# Task details:
What's needed is a word-for-word retyping of the entries below, pictures omitted.

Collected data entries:

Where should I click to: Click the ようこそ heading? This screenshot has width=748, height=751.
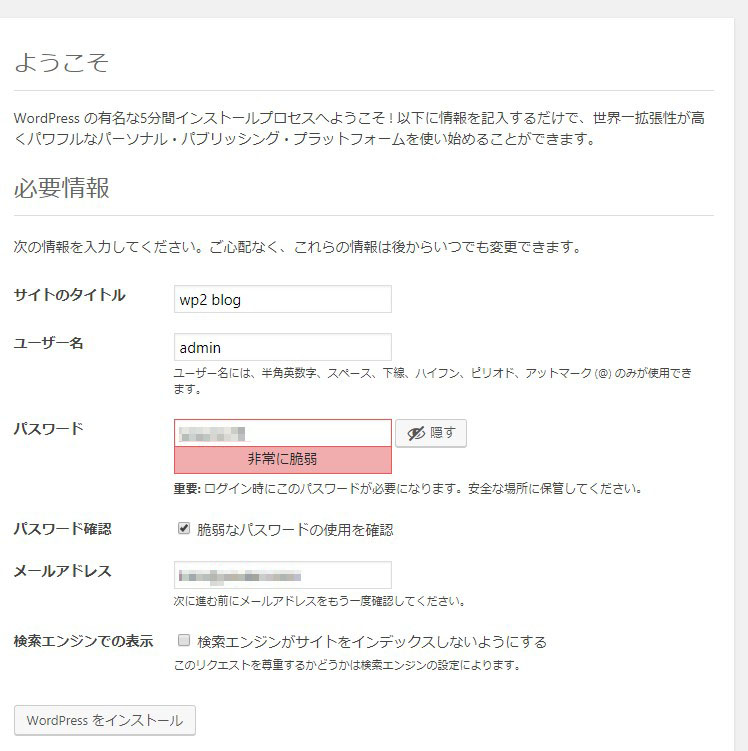(x=62, y=63)
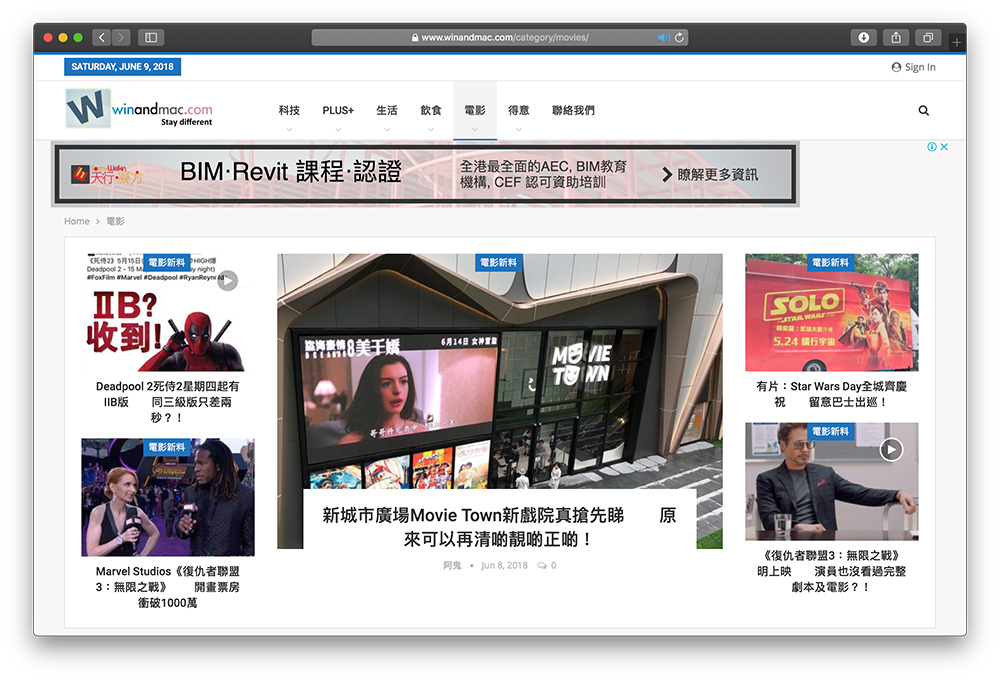The width and height of the screenshot is (1000, 680).
Task: Play the Deadpool 2 video thumbnail
Action: click(228, 281)
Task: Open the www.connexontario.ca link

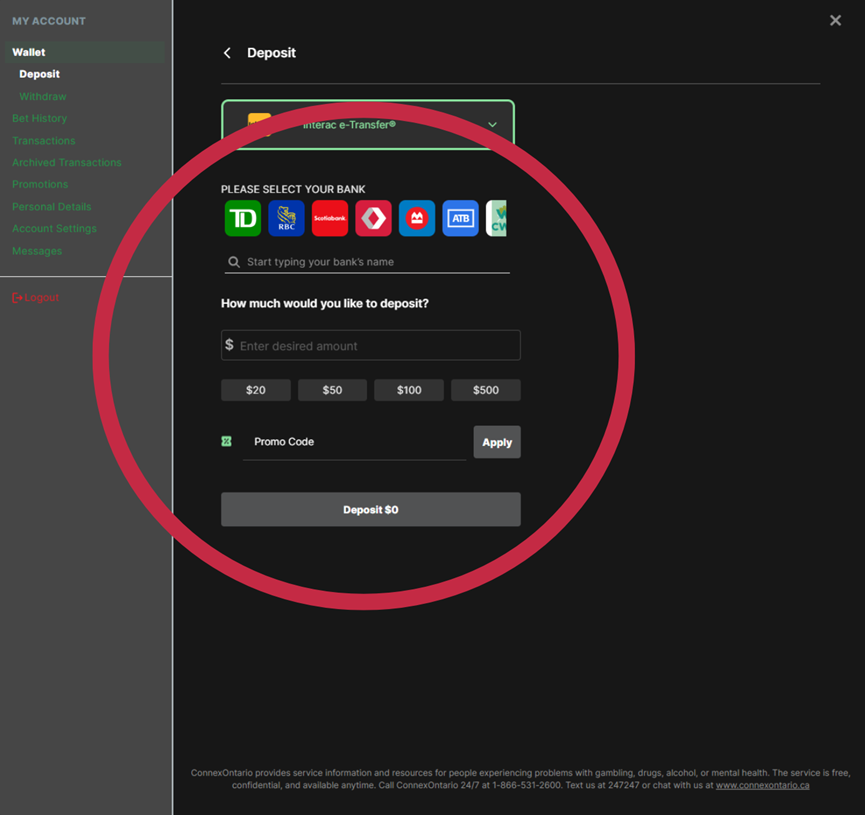Action: point(762,786)
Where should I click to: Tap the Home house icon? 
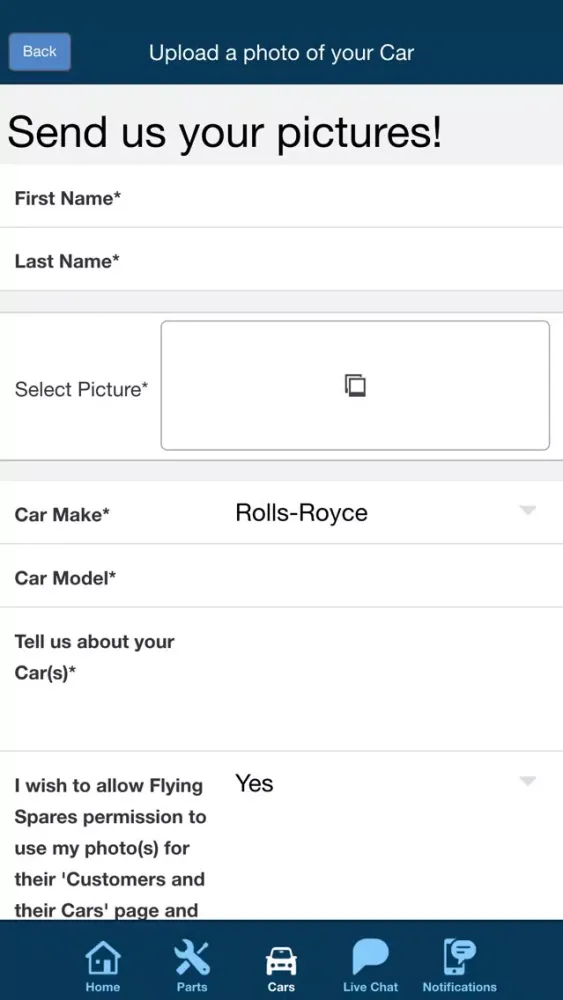(x=103, y=957)
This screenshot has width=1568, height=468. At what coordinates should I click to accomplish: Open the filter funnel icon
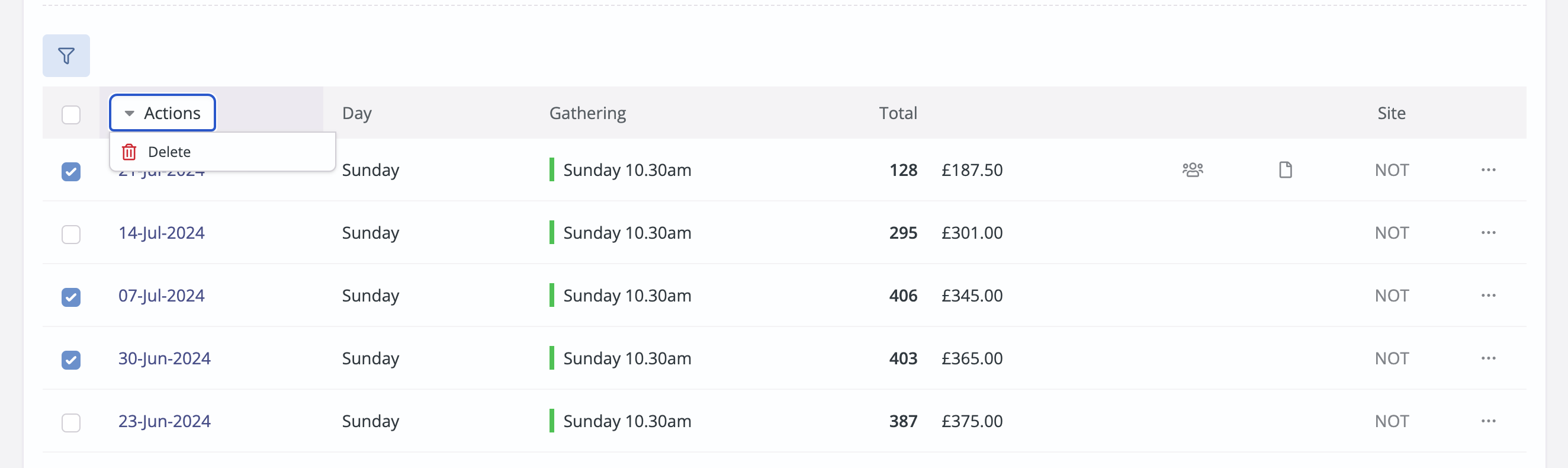point(66,56)
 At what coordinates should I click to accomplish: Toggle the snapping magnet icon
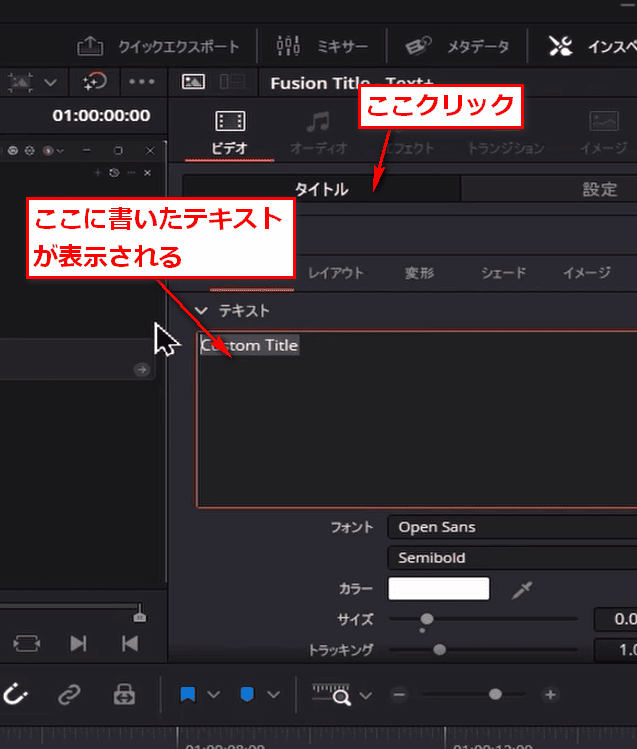tap(16, 694)
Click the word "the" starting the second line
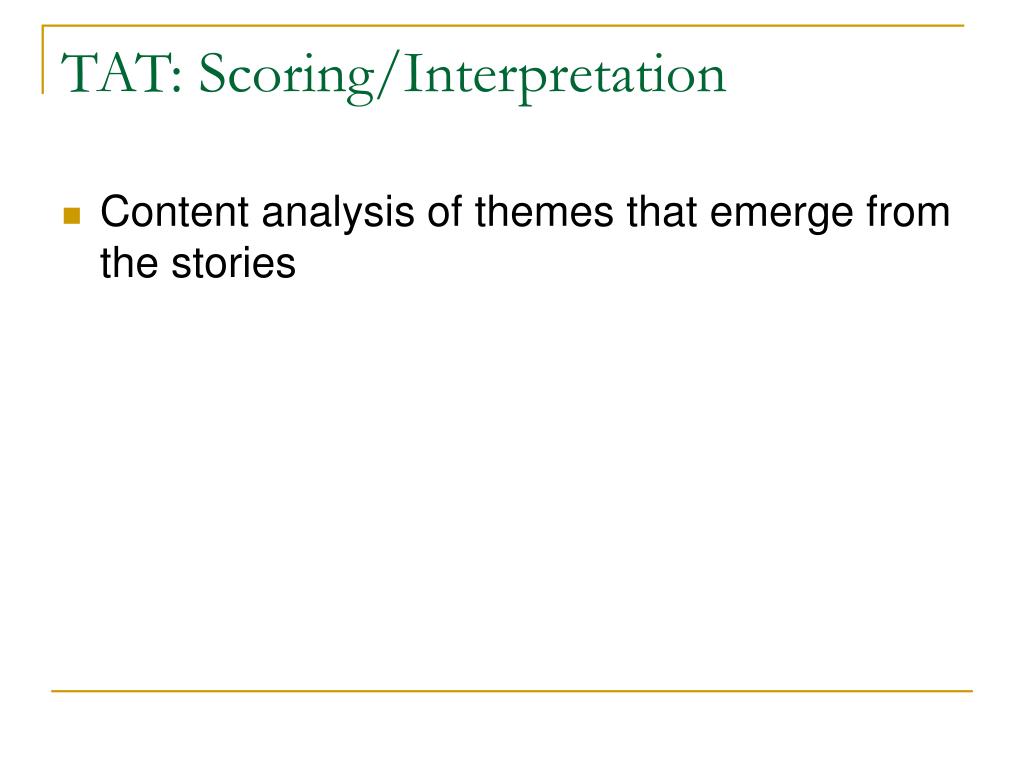 (129, 263)
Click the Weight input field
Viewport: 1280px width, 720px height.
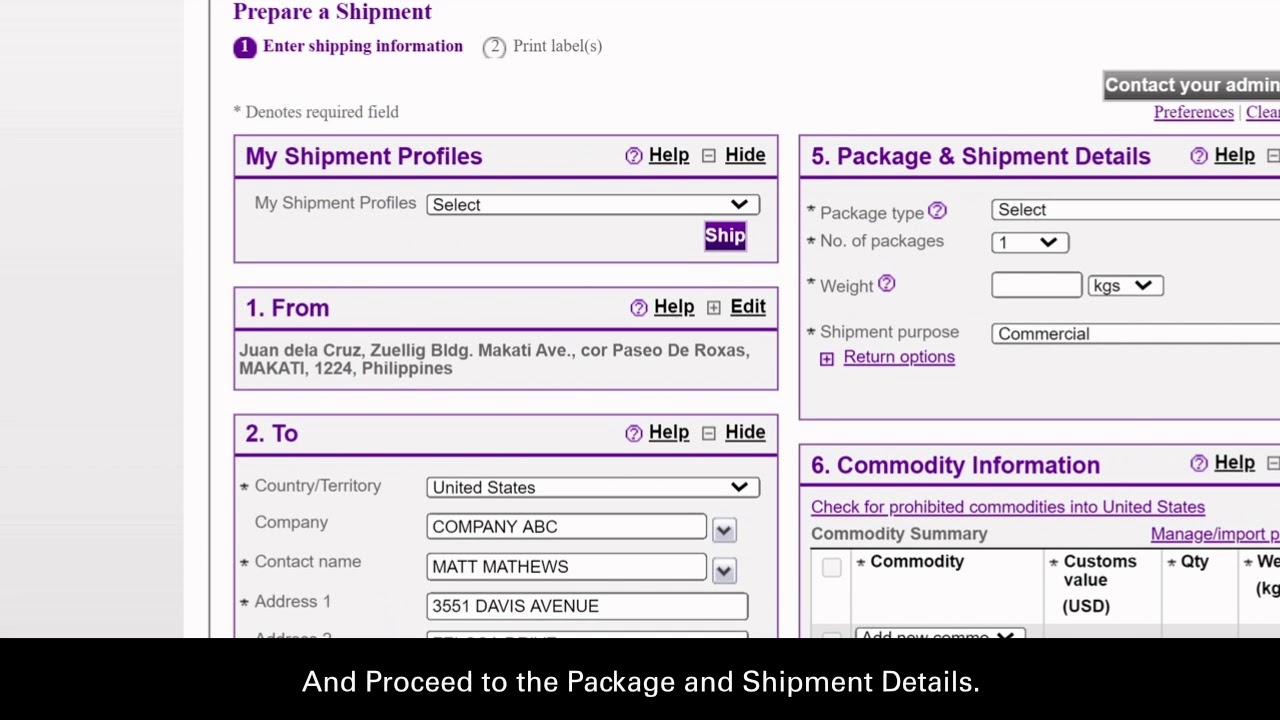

# Answer to this problem:
Where should I click to: Click the ようこそ heading? This screenshot has width=748, height=751.
(x=62, y=63)
The width and height of the screenshot is (1000, 680).
Task: Play the Deadpool 2 video thumbnail
Action: click(228, 281)
Task: Open the www.connexontario.ca link

Action: point(762,786)
Where should I click to: Tap the Home house icon? 
(x=103, y=957)
This screenshot has width=1568, height=468. At what coordinates should I click to accomplish: Open the filter funnel icon
point(66,56)
 At what coordinates should I click to accomplish: Toggle the snapping magnet icon
tap(16, 694)
Click the word "the" starting the second line
 (129, 263)
Click the Weight input field
Viewport: 1280px width, 720px height.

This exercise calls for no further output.